Passados mais de dez anos entre as duas histórias, o eixo principal pode ser o mesmo (a polícia e o BOPE), mas a temática agora é outra. Sai a criação do Batalhão de Operações Especiais e entra a criação da Segurança Pública. Padilha nos faz mergulhar nas entranhas da máquina do estado. Um mergulho de certo modo curioso e que aos poucos vai se tornando sádico até terminar por vergonhoso. Padilha expõe um mundo obscuro - o nosso mundo cotidiano! -, corrupto, inconseqüente, sujo e amoral. Um mundo que a gente sabe que existe e insiste em omitir. Um mundo onde fazer o dever de casa é manter a ordem política tradicional a cada dois anos, abdicando do bom senso e colocando sempre as mesmas pessoas ou gente incapaz (humoristas, artistas, jogadores de futebol) para reger a organização de tudo. Um mundo onde a violência, apesar de chocante, é corriqueira e natural. Uma violência desmedida e interminável, brutal e insensível, surgida não somente como resposta a ela própria, mas como forma justificativa dos meios. Um mundo que nós lemos nos jornais, nas revistas, assistimos na TV ou simplesmente contemplamos da janela.

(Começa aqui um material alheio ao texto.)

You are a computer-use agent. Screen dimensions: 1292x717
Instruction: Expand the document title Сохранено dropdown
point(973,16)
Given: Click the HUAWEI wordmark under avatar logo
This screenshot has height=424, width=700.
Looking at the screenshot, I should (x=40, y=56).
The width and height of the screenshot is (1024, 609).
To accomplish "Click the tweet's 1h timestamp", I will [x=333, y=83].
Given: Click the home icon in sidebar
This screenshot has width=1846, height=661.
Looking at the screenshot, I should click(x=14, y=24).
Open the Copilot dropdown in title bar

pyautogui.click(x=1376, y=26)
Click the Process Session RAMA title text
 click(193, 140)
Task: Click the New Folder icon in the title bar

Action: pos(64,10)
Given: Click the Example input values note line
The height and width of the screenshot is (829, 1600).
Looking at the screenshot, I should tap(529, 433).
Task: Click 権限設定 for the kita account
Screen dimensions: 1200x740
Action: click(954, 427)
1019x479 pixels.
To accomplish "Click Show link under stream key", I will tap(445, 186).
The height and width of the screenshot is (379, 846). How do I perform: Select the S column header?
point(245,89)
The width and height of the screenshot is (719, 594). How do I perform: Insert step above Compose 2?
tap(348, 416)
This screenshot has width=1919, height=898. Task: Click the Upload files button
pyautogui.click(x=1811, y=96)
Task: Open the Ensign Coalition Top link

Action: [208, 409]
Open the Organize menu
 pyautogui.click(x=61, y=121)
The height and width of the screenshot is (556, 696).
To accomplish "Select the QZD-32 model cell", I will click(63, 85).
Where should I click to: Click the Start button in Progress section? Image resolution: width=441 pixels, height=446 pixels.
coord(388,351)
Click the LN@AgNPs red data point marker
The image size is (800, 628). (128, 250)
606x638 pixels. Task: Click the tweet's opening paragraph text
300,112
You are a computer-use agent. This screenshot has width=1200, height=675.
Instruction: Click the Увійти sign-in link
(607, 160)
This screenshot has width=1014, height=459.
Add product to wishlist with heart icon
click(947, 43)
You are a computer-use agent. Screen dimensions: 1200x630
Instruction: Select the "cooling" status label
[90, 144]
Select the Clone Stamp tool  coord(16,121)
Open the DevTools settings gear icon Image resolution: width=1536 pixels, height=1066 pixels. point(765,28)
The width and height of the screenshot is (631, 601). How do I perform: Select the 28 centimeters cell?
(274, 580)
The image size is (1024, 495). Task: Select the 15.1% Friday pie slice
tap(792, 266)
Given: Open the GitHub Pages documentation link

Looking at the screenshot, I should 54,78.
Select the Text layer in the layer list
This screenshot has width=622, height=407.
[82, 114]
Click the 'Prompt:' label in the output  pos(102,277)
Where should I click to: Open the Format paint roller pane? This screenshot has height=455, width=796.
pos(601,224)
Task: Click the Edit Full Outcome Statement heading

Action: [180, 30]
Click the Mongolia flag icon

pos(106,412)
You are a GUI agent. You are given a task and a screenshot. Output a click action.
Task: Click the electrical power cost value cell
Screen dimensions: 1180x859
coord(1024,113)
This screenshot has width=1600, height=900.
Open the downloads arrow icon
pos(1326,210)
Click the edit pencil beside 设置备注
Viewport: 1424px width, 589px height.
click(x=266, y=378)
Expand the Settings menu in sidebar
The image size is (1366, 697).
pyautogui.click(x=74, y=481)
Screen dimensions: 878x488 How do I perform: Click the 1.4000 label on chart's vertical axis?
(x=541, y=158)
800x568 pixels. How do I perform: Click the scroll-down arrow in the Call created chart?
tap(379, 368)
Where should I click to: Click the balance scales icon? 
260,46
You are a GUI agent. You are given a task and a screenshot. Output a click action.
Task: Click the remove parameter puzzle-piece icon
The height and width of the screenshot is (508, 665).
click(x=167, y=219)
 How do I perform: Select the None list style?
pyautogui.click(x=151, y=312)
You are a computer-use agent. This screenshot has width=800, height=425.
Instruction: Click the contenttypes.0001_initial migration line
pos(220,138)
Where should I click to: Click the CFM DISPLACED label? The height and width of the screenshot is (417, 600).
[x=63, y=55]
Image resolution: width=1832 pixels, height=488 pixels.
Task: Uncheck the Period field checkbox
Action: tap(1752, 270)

Mas em meio a todo o caos há alguém que insurge com força para se opor ao conformismo. E no caso de Tropa de Elite 2 esse alguém é o tenente-coronel Nascimento. Nascimento é o nosso Superman, nosso James Bond, nosso Jason Bourne, nosso Jack Ryan. Nascimento é a indignação nacional. É o que cada um dos formadores de opinião gostaria de ser. Um personagem destemido e agressivo que não teme peitar os próprios colegas ou superiores, que não se omite na frente de bandidos ou políticos, até do maior deles se possível. De nada adiantaria ser a espinha dorsal do longa sem alguém que o fizesse com garra. Daí entra o trabalho extraordinário de Wagner Moura (sim, o melhor ator brasileiro da atualidade!). O baiano franzino desaparece para dar lugar ao carrancudo, rigoroso e incorruptível Nascimento. Ainda fascista e cada vez mais anti-social, Nascimento agora é secretário de segurança do estado do Rio de Janeiro. E é dali onde começa uma guerra pessoal contra o sistema, arriscando sua vida e a de sua família em nome da honra. Tropa de Elite 2 é um filme que precisa ser vivenciado não apenas pelos amantes do bom cinema, mas por todos os brasileiros. É um filme de discussões e teses. A melhor coisa que o Brasil produziu em 2010. Uma história que te faz querer ser um “caveira” e sair do cinema botando ordem em tudo. Só que fora da sala escura a esperança de paz ainda é um sonho distante. O mundo é aquele que vimos há pouco e que nos envergonha. E onde ninguém faz nada para mudar. Um sistema foda!